Almost half of UK employers are unsure about whether to offer location-based pay in the future, according to XpertHR.
Although location pay is offered by more than half (55%) of the organisations XpertHR surveyed, 44% are uncertain whether this will continue thanks to the shifts in working practices brought about by the pandemic.
The most common form of location-based pay is a London allowance on top of basic pay to account for the higher cost of living in the capital. This is offered by 40% of organisations. Just over a third (36.1%) work on national location-based pay scales depending on where employees are.
The median London weighting payment for inner London employees is £3,775, and £3,250 for outer London. Other common locations for standalone allowances tend to be located in south-east England, such as Reading and Guildford.
Two-thirds of organisations offer location pay in high salary areas because they believe it keeps salaries competitive and helps to recruit staff. One in 10 said they used it to “push down pay bill costs in areas where salaries are lower”.

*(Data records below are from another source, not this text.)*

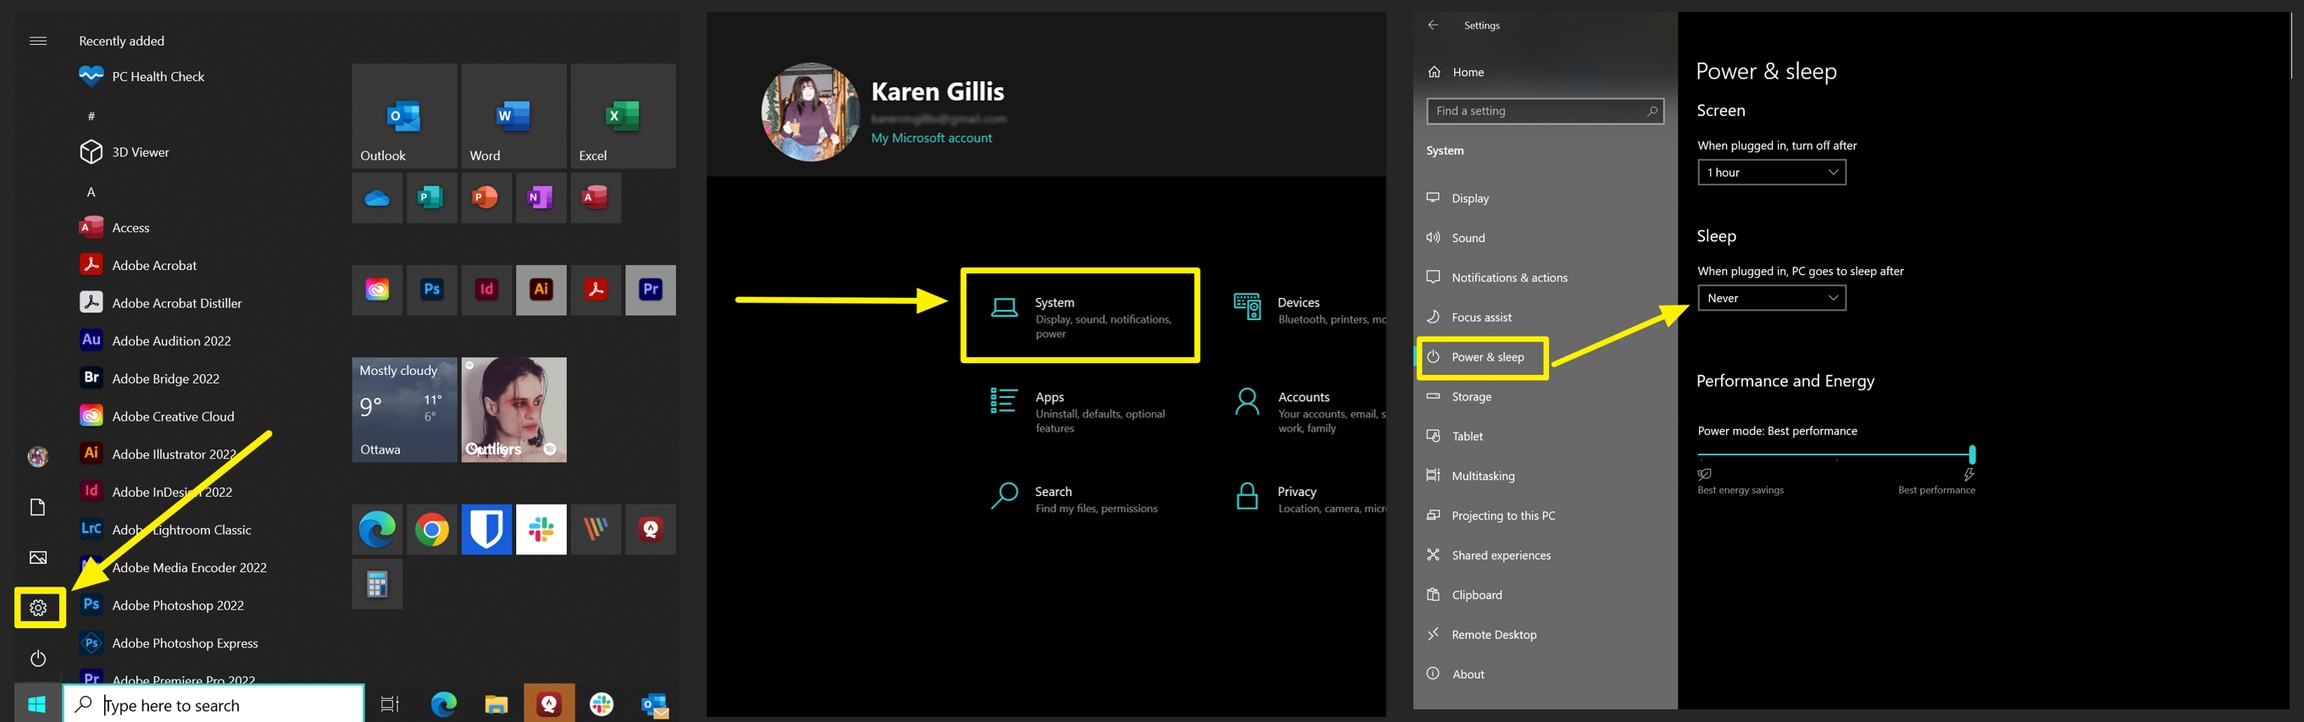Open the Excel tile
The width and height of the screenshot is (2304, 722).
point(622,116)
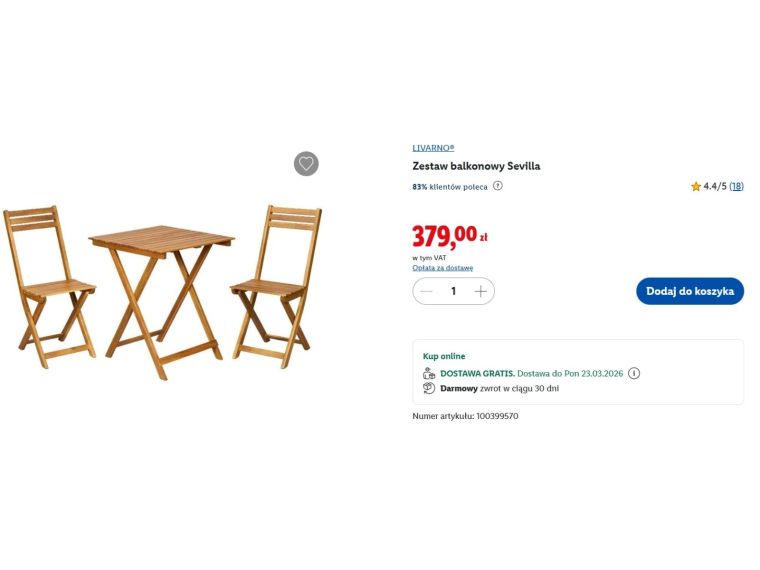Open info tooltip next to klientów poleca
The height and width of the screenshot is (570, 760).
497,186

Despite the move to more remote and hybrid working over the past two years, 79% of companies have made no changes to their location pay. Almost nine in 10 (86%) believe it to be effective in meeting organisational need.
The other 14% are considering how to adapt arrangements to reflect new workplace practices now restrictions are being eased.
Other options include changing allowances so they’re not based on location, reviewing payments for employees who work remotely, and looking at how to support people who have relocated during the pandemic.
Sheila Attwood, pay and reward editor at XpertHR, said: “Remote working is here to stay, and because of its role in recruitment and retention of staff, so too is location pay.
“With some employees no longer operating from the high-cost areas that originally qualified them for a location allowance, employers need to choose how to best adapt their offerings to reflect the current pandemic-influenced labour market.
“Transparency and consistency of any location pay changes is key, including clarity on why it is or is no longer being paid. Employers would benefit from benchmarking their location pay against the market so that it remains cost-effective and they avoid falling behind competitors.”